[Opening SOURCE INFORMATION section]
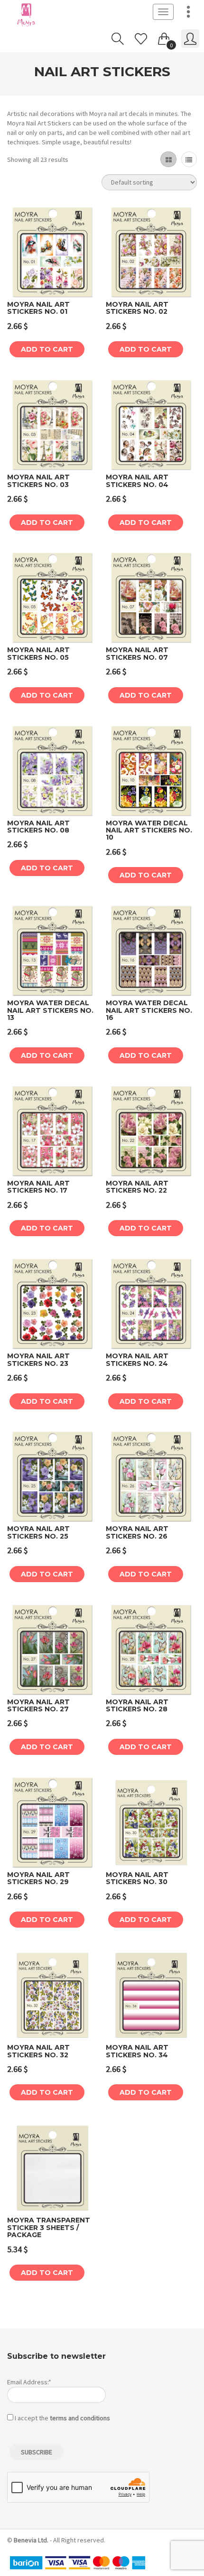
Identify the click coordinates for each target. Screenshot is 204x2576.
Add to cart (47, 349)
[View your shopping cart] (164, 37)
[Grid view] (168, 159)
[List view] (189, 159)
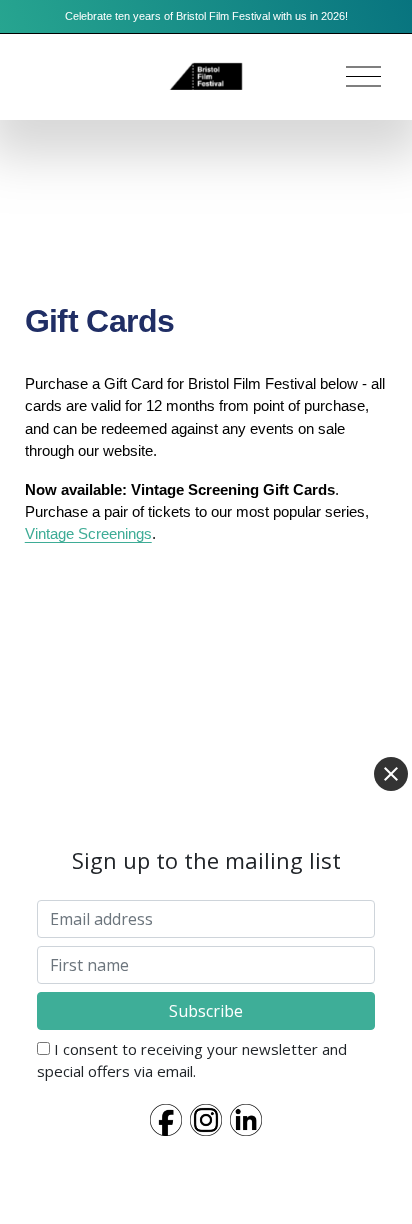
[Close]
[Closing SOURCE INFORMATION section]
## TASK DESCRIPTION
The lines to restate word for word run from the line that contains "[View your shopping cart] (164, 37)" through the end of the entries above, both ends included. Leave out all pictures and write nothing else.

## RESULT
[View your shopping cart] (164, 37)
[Grid view] (168, 159)
[List view] (189, 159)
[Close]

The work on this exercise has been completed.